Eventosaurus

CircleCI Code Climate Test Coverage Issue Count Dependency Status

Enables easy asynchronous event storing and querying on DynamoDB

Installation

Add this line to your application's Gemfile:

gem 'eventosaurus'

And then execute:

$ bundle

Or install it yourself as:

$ gem install eventosaurus

Setting up a local DynamoDB server

When developing, use the local DynamoDB server. Install and kick off your local instance:

Set the following environment variables:

EVENT_ENVIRONMENT_PREFIX=localhost
AWS_ENDPOINT=http://localhost:8000

Install and kick off DynamoDB:

$ brew install dynamodb-local
$ ln -sfv /usr/local/opt/dynamodb-local/*.plist ~/Library/LaunchAgents
$ launchctl load ~/Library/LaunchAgents/homebrew.mxcl.dynamodb-local.plist

Configuration

You need to add the following initializer (ex: config/initializers/eventosaurus.rb):

Eventosaurus.configure do |config|
  config.use_sidekiq

  # ex: localhost, productions
  config.environment_prefix = ENV['EVENT_ENVIRONMENT_PREFIX']

  config.aws_access_key_id = ENV['AWS_ACCESS_KEY_ID']
  config.aws_secret_access_key = ENV['AWS_SECRET_ACCESS_KEY']
  config.aws_region = ENV['AWS_REGION']

  # optional, used for local dynamodb
  config.aws_endpoint = ENV['AWS_ENDPOINT']
end

Sidekiq Alternatives

Eventosaurus ships with both synchronous and asynchronous options. By default Eventosaurus uses sidekiq to persist data to DynamoDB asynchronously.

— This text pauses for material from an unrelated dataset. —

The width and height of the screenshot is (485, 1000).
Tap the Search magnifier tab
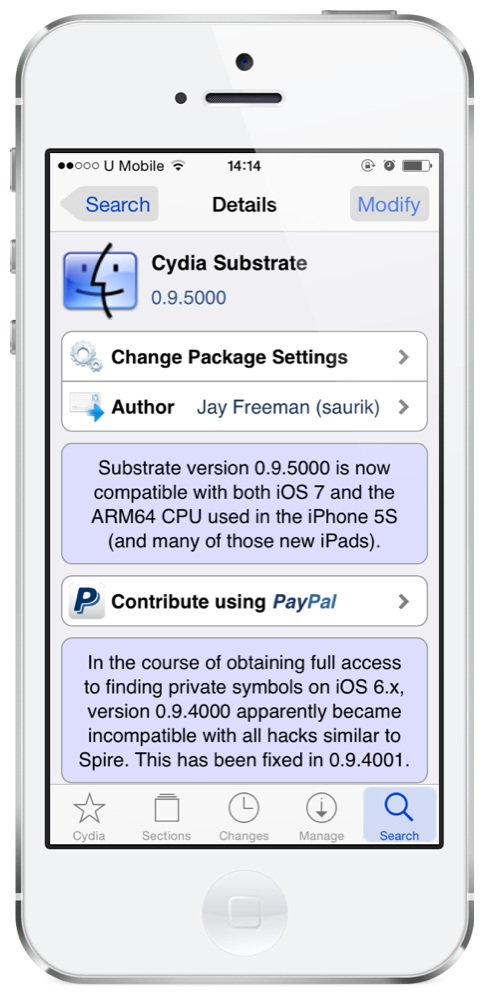399,815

For synchronous persistance:

Eventosaurus.configure do |config|
   # ...
   config.use_synchronous
   # ...
end

To use your own persistence mechanism, reference the below two files:

And include it in your configuration

require 'custom_persistor'
 Eventosaurus.configure do |config|
   # ...
   config.persistor = CustomPersistor
   # ...
end

Event Representation

Every event type is represented by a class that includes Eventosaurus::Storable. Each class must do two things:

  1. define the table using the table_definition macro
  2. define the details class method, which defines the event interface

Here is an example of an event definition:

module Events
  class PhoneCall
    include Eventosaurus::Storable

    table_definition name: :phone_call, partition_key: { person_id: :n }

    def self.details( person_id:, phone_number:, last_called:)
        {
          'person_id'    => person_id
          'phone_number' => phone_number.to_s,
          'last_called'  => last_called
        }
     end
  end
end

There are some built-in attributes for your events:

  1. the gem defines the range of your partition key to be event_uuid. When writing an event, this attribute is enforced to be unique, preventing duplicate writes. See Event Duplication Prevention below.
  2. the event also stores the timestamp, which represents the time when the gem client calls .store

Building the Tables

DynamoDB must have the tables needed to run your events. Once you've written your event classes you must run a rake task to create the tables. The tables are namespaced by your environment, as defined in the environment_prefix variable mentioned above. So if you build locally, the table name might be localhost_phone_call. This will allow us to quickly get up and running on new environments. For the time being, the rake task expects your event definitions to be in app/models/events. Be sure to put them there!. Rake tasks are scoped to only work with tables that begin with your environment_prefix. This means even if staging and production point to the same dynamodb account, the drop_tables task will only drop tables from the environment specified.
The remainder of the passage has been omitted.